Mizzimadetha Ayedawbon
- Author: Ne Myo Zeya Kyawhtin
- Original title: မဇ္ဈိမဒေသ အရေးတော်ပုံ
- Language: Burmese
- Series: Arakanese chronicles
- Genre: Chronicle, History
- Publication date: 17 November 1823
- Publication place: Kingdom of Burma
- Preceded by: Dhanyawaddy Ayedawbon
- Followed by: Maha Razawin (Saya Mi)

= Mizzimadetha Ayedawbon =

Mizzimadetha Ayedawbon (မဇ္ဈိမဒေသ အရေးတော်ပုံ) is a Burmese chronicle covering the history of Arakan after Konbaung Dynasty's annexation of Mrauk-U Kingdom from 1785 to 1816. It was written in 1823 by Ne Myo Zeya Kyawhtin, the Konbaung governor of Sandoway (Thandwe), who was born to a Rakhine (Arakanese) father and a Bamar (Burman) mother of Ava royalty.
○ ○ ○ ○
• **To be done**:
[1] Translate this sentence from the article on the Mizzimadetha Ayedawbon into Spanish: "Mizzimadetha Ayedawbon (မဇ္ဈိမဒေသ အရေးတော်ပုံ) is a Burmese chronicle covering the history of Arakan after Konbaung Dynasty's annexation of Mrauk-U Kingdom from 1785 to 1816."
[2] Write the next part of the article on the Mizzimadetha Ayedawbon, starting after its last sentence.
○ ○ ○ ○
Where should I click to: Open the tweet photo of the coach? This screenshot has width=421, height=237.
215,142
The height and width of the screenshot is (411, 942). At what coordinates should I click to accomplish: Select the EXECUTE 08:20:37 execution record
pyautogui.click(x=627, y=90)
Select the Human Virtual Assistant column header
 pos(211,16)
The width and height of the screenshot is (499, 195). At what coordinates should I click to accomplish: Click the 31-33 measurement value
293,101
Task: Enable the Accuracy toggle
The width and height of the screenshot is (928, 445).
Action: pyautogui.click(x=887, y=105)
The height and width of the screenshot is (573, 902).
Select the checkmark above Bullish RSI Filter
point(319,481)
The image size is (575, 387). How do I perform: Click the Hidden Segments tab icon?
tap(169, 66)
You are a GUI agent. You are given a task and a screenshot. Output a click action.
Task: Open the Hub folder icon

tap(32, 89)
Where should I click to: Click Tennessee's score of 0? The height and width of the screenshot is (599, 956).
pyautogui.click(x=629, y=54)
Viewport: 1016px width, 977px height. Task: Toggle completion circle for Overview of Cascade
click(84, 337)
○ ○ ○ ○
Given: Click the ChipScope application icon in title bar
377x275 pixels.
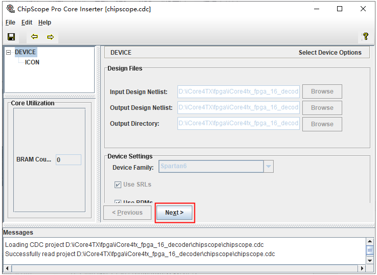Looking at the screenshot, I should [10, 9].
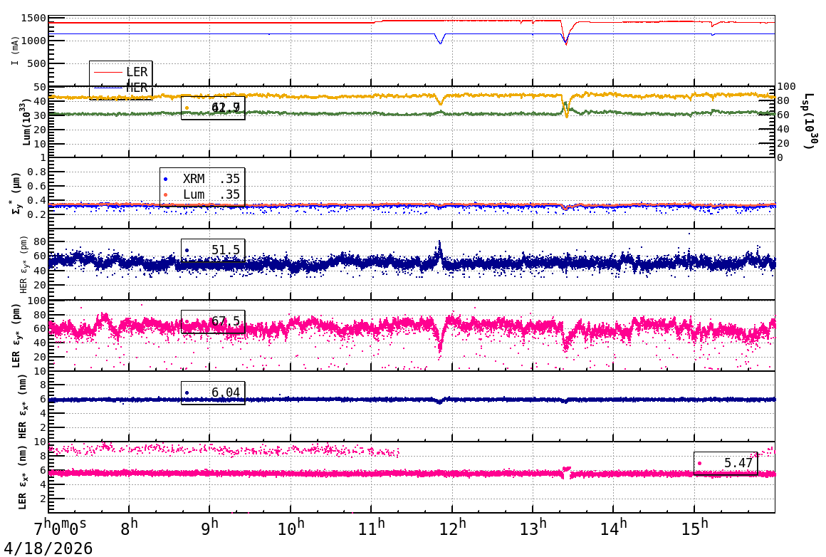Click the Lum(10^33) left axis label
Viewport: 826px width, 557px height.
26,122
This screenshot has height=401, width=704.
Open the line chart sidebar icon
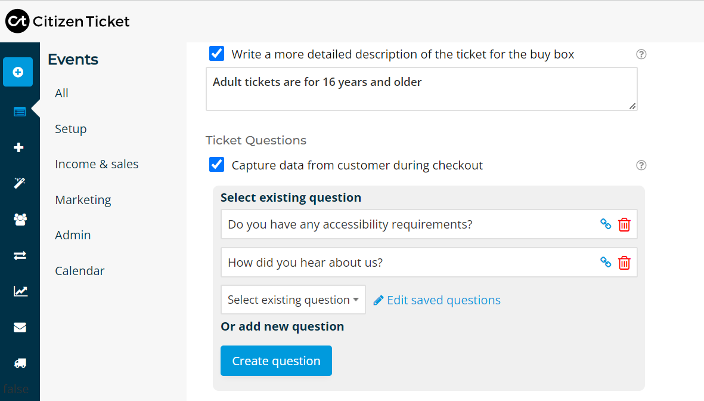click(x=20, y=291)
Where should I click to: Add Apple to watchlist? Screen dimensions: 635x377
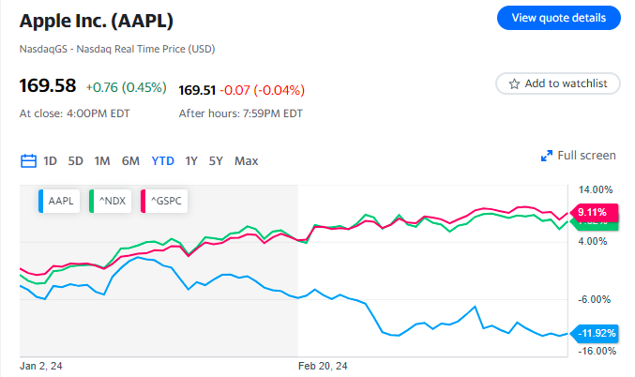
○ ○ ○ ○
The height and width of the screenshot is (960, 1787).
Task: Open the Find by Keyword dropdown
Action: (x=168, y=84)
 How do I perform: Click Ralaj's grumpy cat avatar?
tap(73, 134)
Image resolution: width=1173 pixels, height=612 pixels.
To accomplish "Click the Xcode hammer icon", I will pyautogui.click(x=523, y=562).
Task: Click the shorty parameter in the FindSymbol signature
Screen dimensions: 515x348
○ ○ ○ ○
• **Written responses**:
[1] Mizzimadetha Ayedawbon (မဇ္ဈိမဒေသ အရေးတော်ပုံ) es una crónica birmana que abarca la historia de Arakán después de la anexión del Reino de Mrauk-U por la dinastía Konbaung, desde 1785 hasta 1816.

[2]
The chronicle consists of three sections. Section I covers the Arakanese/Rakhine resistance from 1785 to 1795, and how it was crushed. Section II covers Chin Byan's rebellion from 1798 to 1811. Part III covers the mission sent by King Bodawpaya to India to collect ancient religious manuscripts as well as to collect intelligence on the British expansion in India. It includes royal orders of Bodawpaya in connection with the mission, records about an Indian princess and her retinue sent to the king, and a royal order to widen the road between Thandwe and Pyay.

Historian Yi Yi does not consider this a full-fledged chronicle, pointing out that the author himself had termed it sadan (treatise).

==Bibliography==
- Thaw Kaung, U (2010). "Aspects of Myanmar History and Culture"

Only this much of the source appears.